------ Entries shown

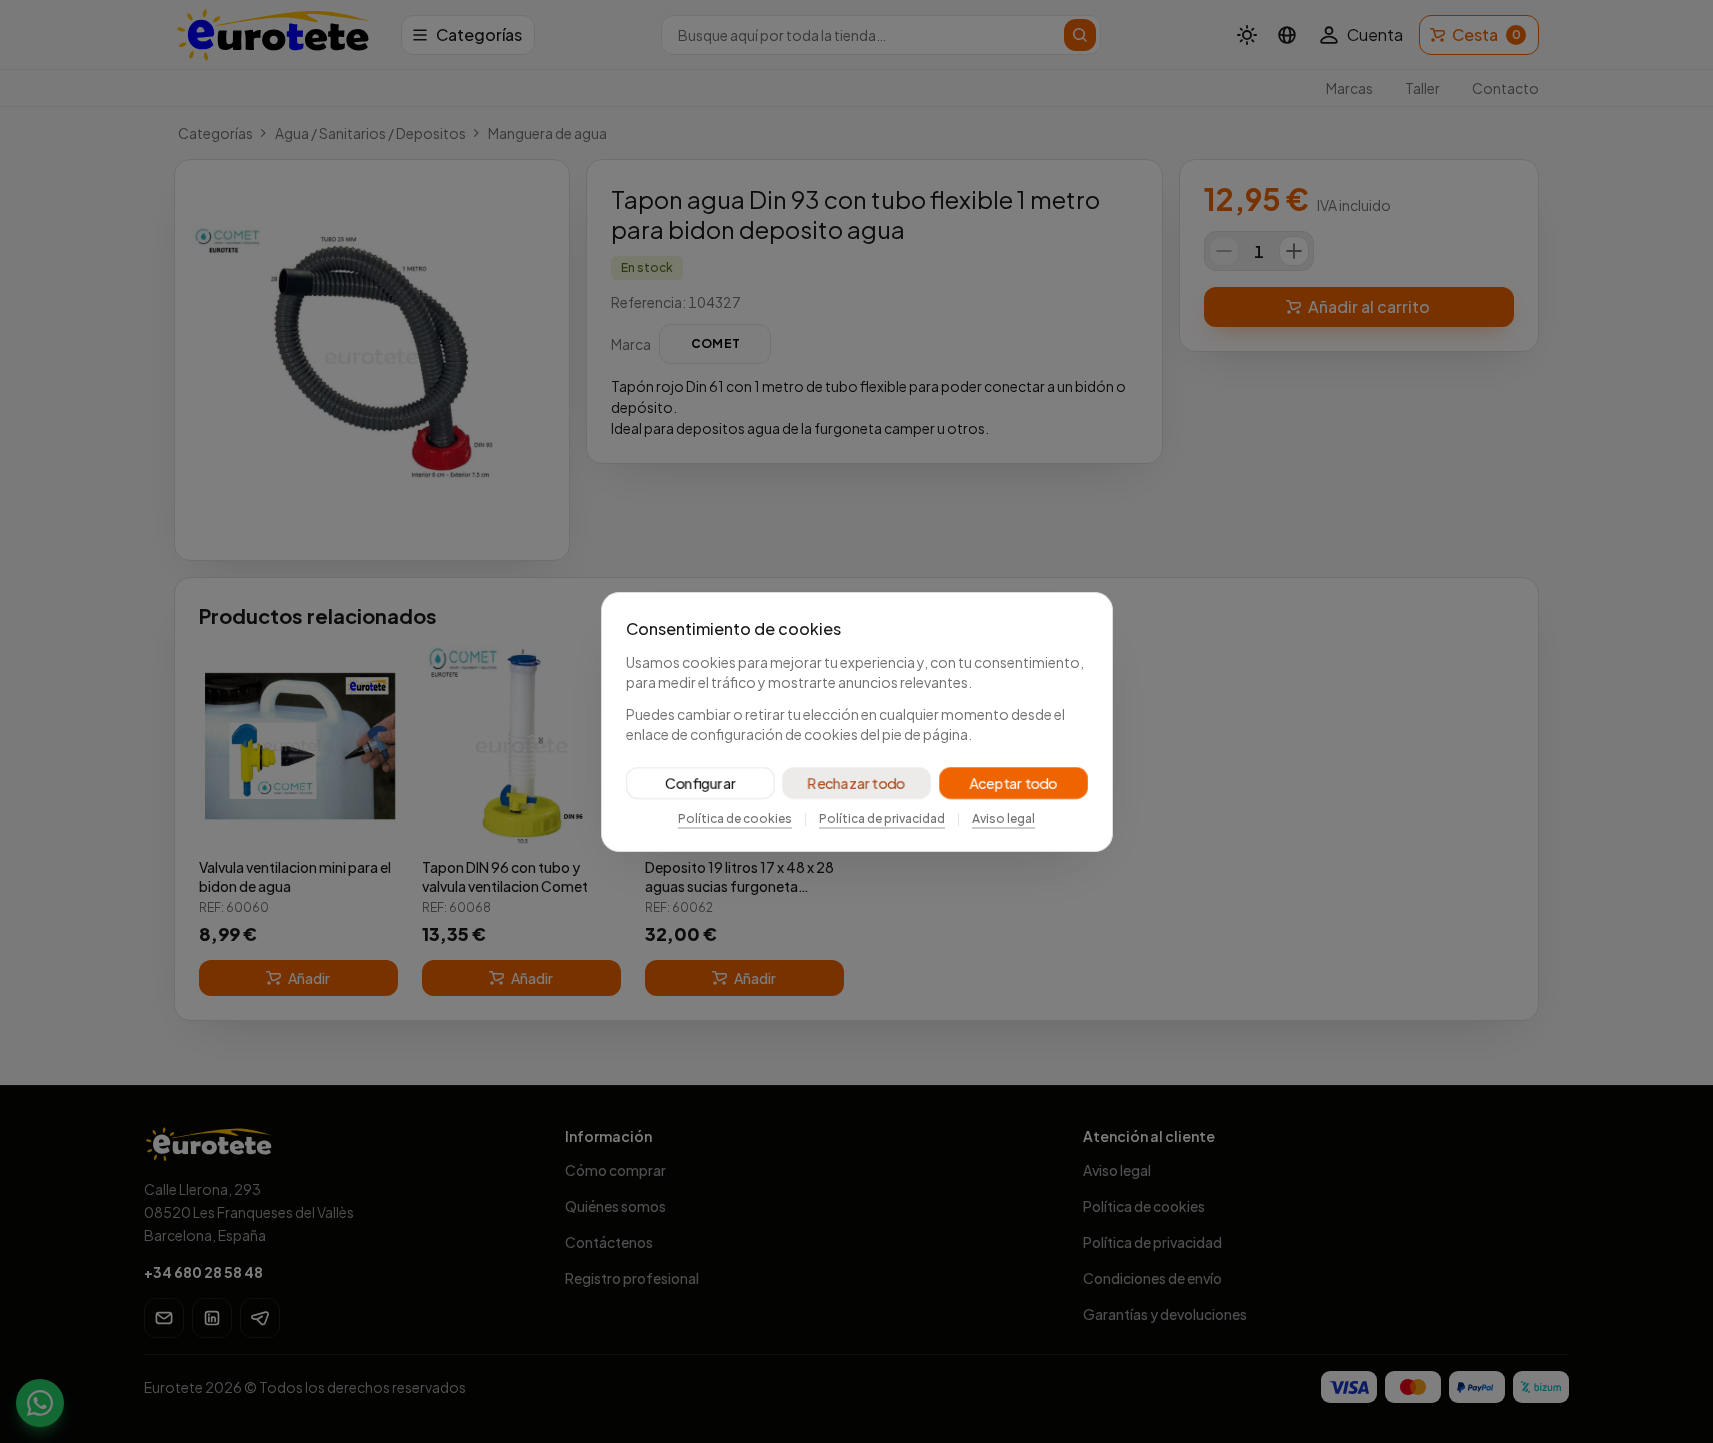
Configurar (699, 783)
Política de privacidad (882, 818)
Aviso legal (1003, 818)
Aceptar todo (1013, 783)
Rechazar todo (856, 783)
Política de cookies (735, 818)
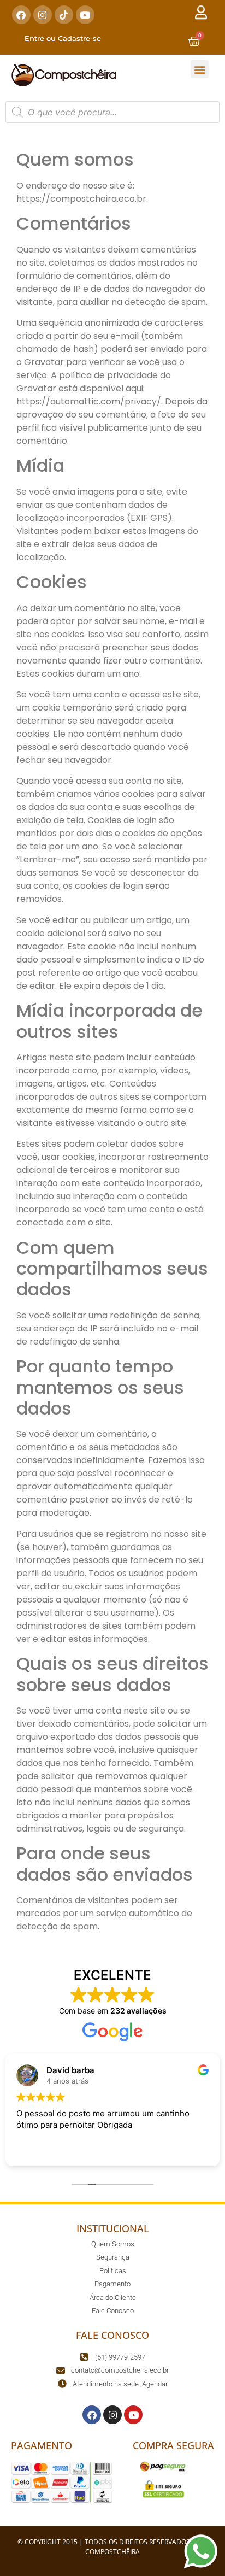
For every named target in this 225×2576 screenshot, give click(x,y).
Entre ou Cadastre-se (63, 38)
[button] (200, 69)
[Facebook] (21, 14)
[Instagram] (42, 14)
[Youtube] (85, 14)
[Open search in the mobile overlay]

------------

[Work required]: Beginning with the line that contains "For every named", output each line of the listing above through the last one, exactly and with nothing added.

[Exercise output]:
For every named target in this 225×2576 screenshot, give click(x,y).
Entre ou Cadastre-se (63, 38)
[button] (200, 69)
[Facebook] (21, 14)
[Instagram] (42, 14)
[Youtube] (85, 14)
[Open search in the mobile overlay]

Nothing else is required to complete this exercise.